An important issue to be addressed concerns the choice of suitable substrates to perform FTIR spectra. By performing PCA and ratiometric analysis, we deduce that low-e and glass slides can give a suitable discrimination of HUKE and SH-SY5Y cells. Furthermore, CaF2 and coverslip substrates are also able to provide a sufficient discrimination; however, they are characterized by a broad distribution of I2956/2924 values for SH-SY5Y cells (as for the former) and by significant overlapping of PC1 values related to the two cell types (as for the latter). The obtained results are promising for the perspective of diagnostic application of FTIR technique, because they show that different types of cells can be discriminated also when they are deposited on low-cost slides, such as glass and coverslip, which are widely used in clinical diagnostics.
4. Conclusions
This work shows that FTIR spectra in the high wavenumber range (2750–3000 cm−1) are able to discriminate two different types of cells, as HUKE and SH-SY5Y cells. In this spectral range, the FTIR spectra are mainly characterized by peaks due to the asymmetric and symmetric stretching mode of the CH3 groups of cellular proteins and lipids (at about 2956 and 2870 cm−1, respectively), as well as by bands assigned to the asymmetric and symmetric stretching of the CH2 groups of lipids (at 2924 and 2850 cm−1, respectively). In particular, the obtained results suggest that the lipid content, assessed with respect to the protein content, is larger in HUKE cells than in SH-SY5Y cells.
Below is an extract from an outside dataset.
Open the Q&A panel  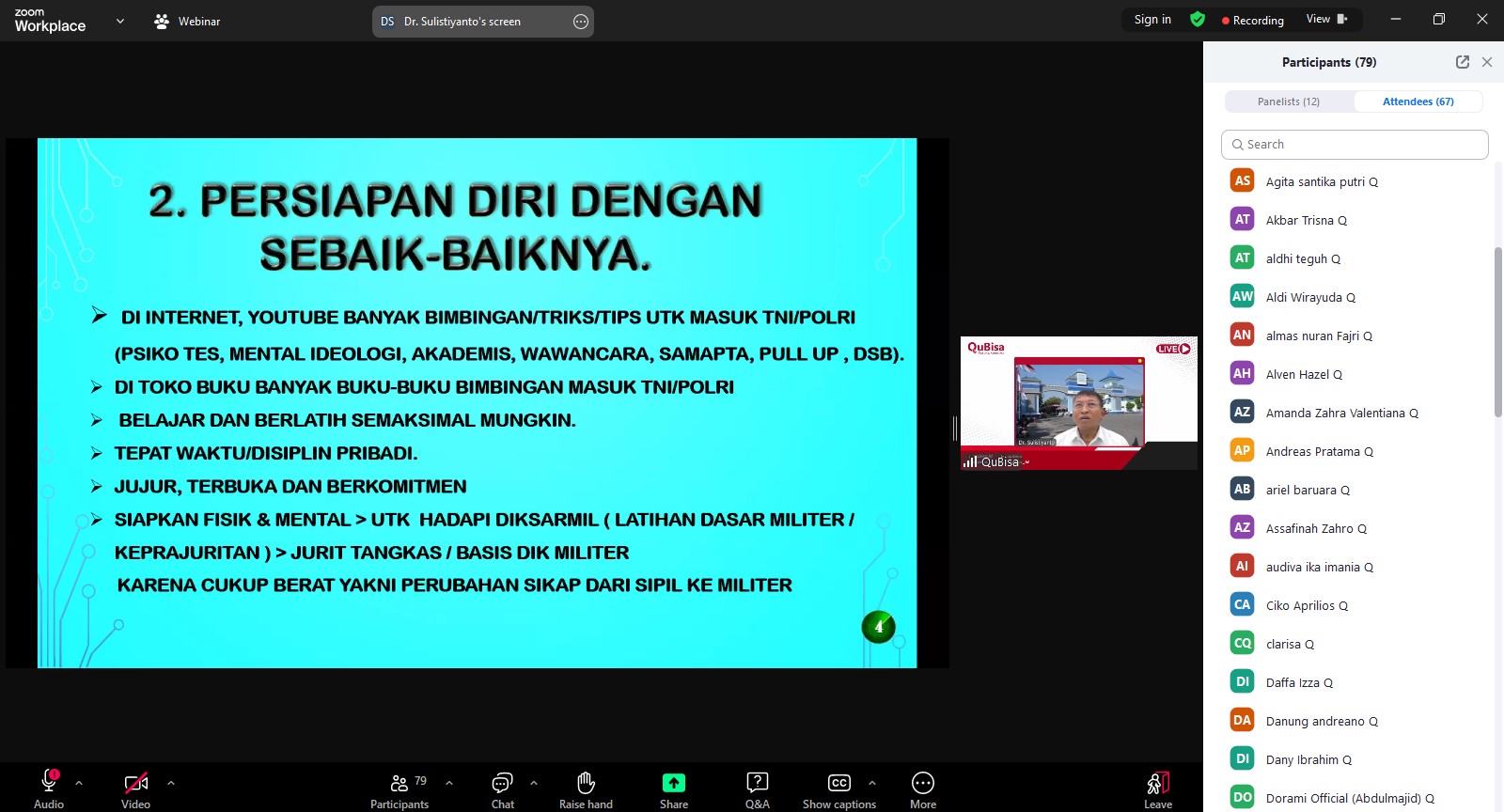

The discrimination between the two types of cells occurs regardless of the substrate on which they were grown. In particular, thick glass slides, thin glass coverslip, CaF
2 crystals, and low-e slides were tested. By considering the results of PCA and ratiometric analysis, best discrimination occurs for cells grown on thick glass and low-e slides. The results obtained for thick glass slides are interesting because of the physical sturdiness, low cost, and large availability of such substrates; in fact, they are routinely used in clinical environment for cytological and histological diagnosis. The proposal to consider FTIR spectra in the high wavenumbers range for discriminating different types of cells has previously been reported by other authors [
16,
17]. Our findings not only support such a proposal, but also they are an important step towards the application of FTIR micro-spectroscopy for clinical diagnosis, particularly because they were obtained by a benchtop FTIR microspectrometer, which can be easily integrated into hospital environments. The next step to better promote the use of FTIR in diagnostics should concern the possibility of discriminating with this technique cells of the same type but with different degrees of pathology.